Back then, it seemed he was destined to follow in his father’s footsteps into a blue collar life.But that changed when Coppotelli was 18 and he was hired as a part-time police officer in National City, the mostly industrial area off Illinois Route 3 that housed the Saint Louis National Stock Yards. The self-described mischievous child said that his dad’s response to his career choice was ironic.
“He joked, ‘I guess you want to be a cop so you can ride in the front seat,'” Coppotelli recalled, while chuckling to himself behind his desk at the Collinsville Police Department.
His mischievous grin and hearty laugh is a staple at the police department, where after 20 years with the department, Coppotelli is now an assistant chief, one of two management positions in the 40-staff agency. Along the way, he’s become the primary spokesman for the agency, sending out media releases and talking with reporters for stories.

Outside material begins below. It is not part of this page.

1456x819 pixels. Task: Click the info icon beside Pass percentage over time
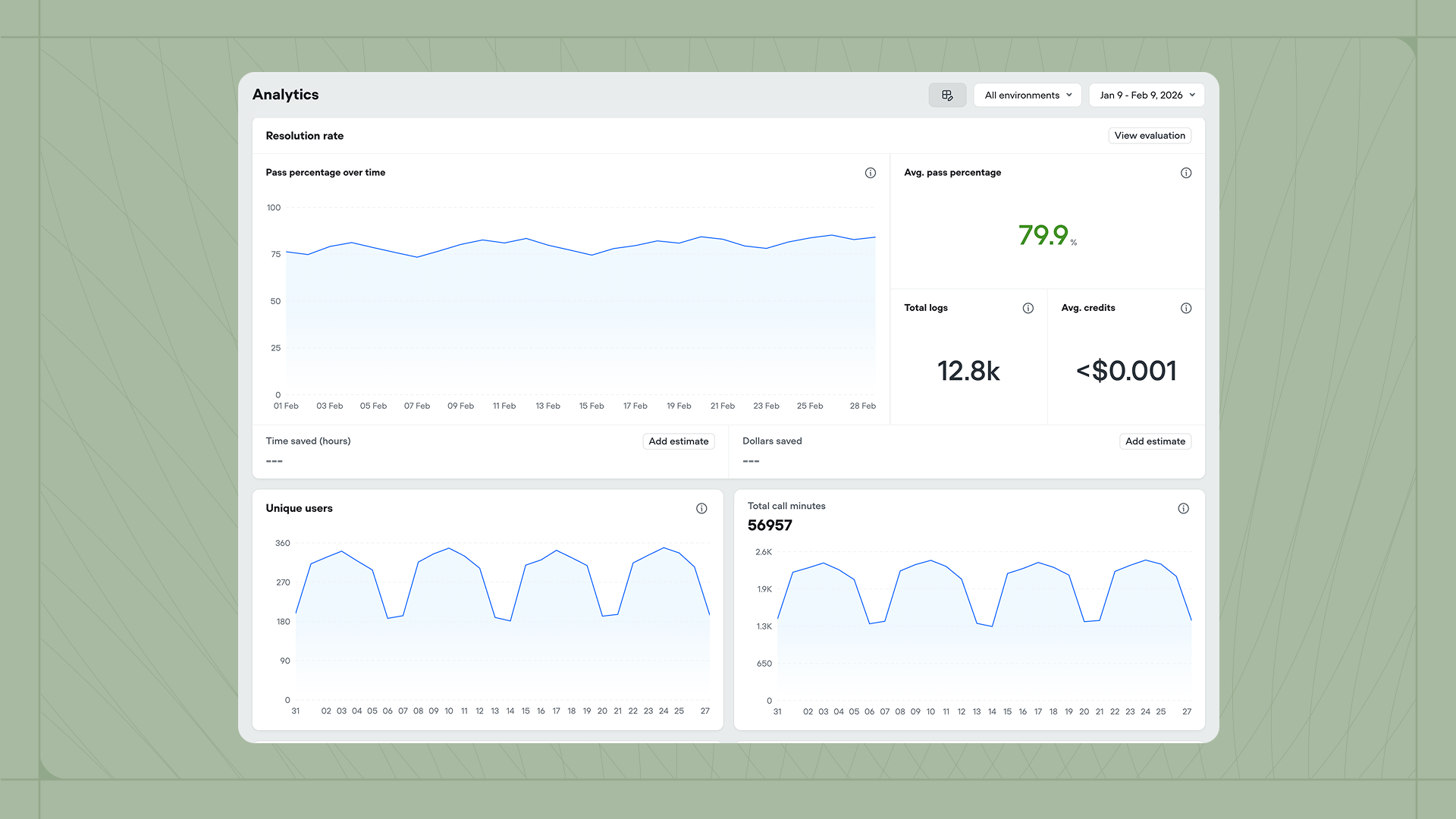tap(870, 173)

The job carries a salary of $73,605 a year, according to the city budget.
It’s a position that Coppotelli, 45, has worked hard to achieve.

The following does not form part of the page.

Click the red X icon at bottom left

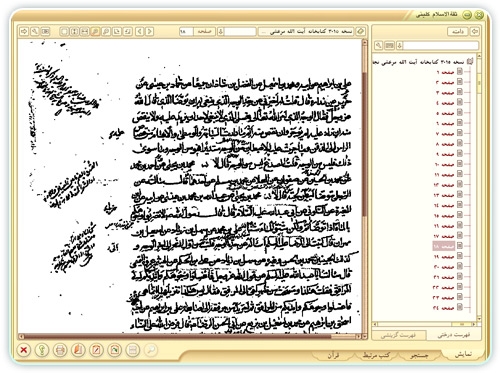(x=24, y=350)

“I know where I started and I know where I’m at – I try not to forget where I came from,” he said. “I like to stay grounded and I think I do a pretty good job at that.”
Rising through the ranks
An Althoff Catholic High School graduate, Coppotelli also worked in Washington Park before landing a patrolman position in Collinsville in 1990.
“I came in at the right time,” Coppotelli said. “It was a turning point for the department – we were starting to modernize.”
Over the years, both the department and Coppotelli have experienced significant changes. Coppotelli, a graduate of Southwestern Illinois College and Lindenwood University, went from patrol to investigations to the Drug Enforcement Administration Task Force and was promoted to sergeant, lieutenant, and ultimately, major, earning multiple certifications.
His impact on the department has not gone unnoticed. “Obviously, he is a big part of this department,” said Chief Scott Williams.
Over the same time span, the department opened a new headquarters and instituted a laundry list of new procedures.
“I’m a shameless supporter of the department,” Coppotelli said. “My job is easy. We’ve set the bar very high here. It’s a different force, a different lifestyle; it’s not the same department that it was in 1969.”
And neither is Coppotelli. The once-mischievous child has seen the other side of trouble. “You see a lot of terrible things,” Coppotelli said. “My wife says I’m cynical, but I treat this like a business. If I send you to prison, I don’t take it personally.”
Coppotelli said that he thinks there is a natural conditioning to the job as long “you don’t take it home with you.”
His advice is something that he said he has not always taken. “You have to have a good mix and can’t let the job consume you. I say that hypocritically, though, because I’ve done it and it’s a big strain on the family,” Coppotelli said. “That’s the worst part of it – I’m most proud of my family.”
Although his new wife of two years, two children, two stepchildren and two grandchildren are the highlight of his life, Coppotelli said that the department is clearly a close second. “I love these people here,” Coppotelli said. “The department becomes your family.”
He never breaks his golden rule, though. “I refuse to have a serious conversation about work outside of work,” Coppotelli said. “You’ve got to get away.”
While away, Coppotelli spends his time “trying to golf” and relaxing with his family.
At work, Williams said that Coppotelli manages to “keep things lively” in a potentially stressful environment. “He has a gregarious personality – clearly a sense of humor,” the chief said.
Coppotelli agreed. “I’m just a goof. I try not to take myself so seriously. I’m a human being – I just happen to be the assistant chief, too.”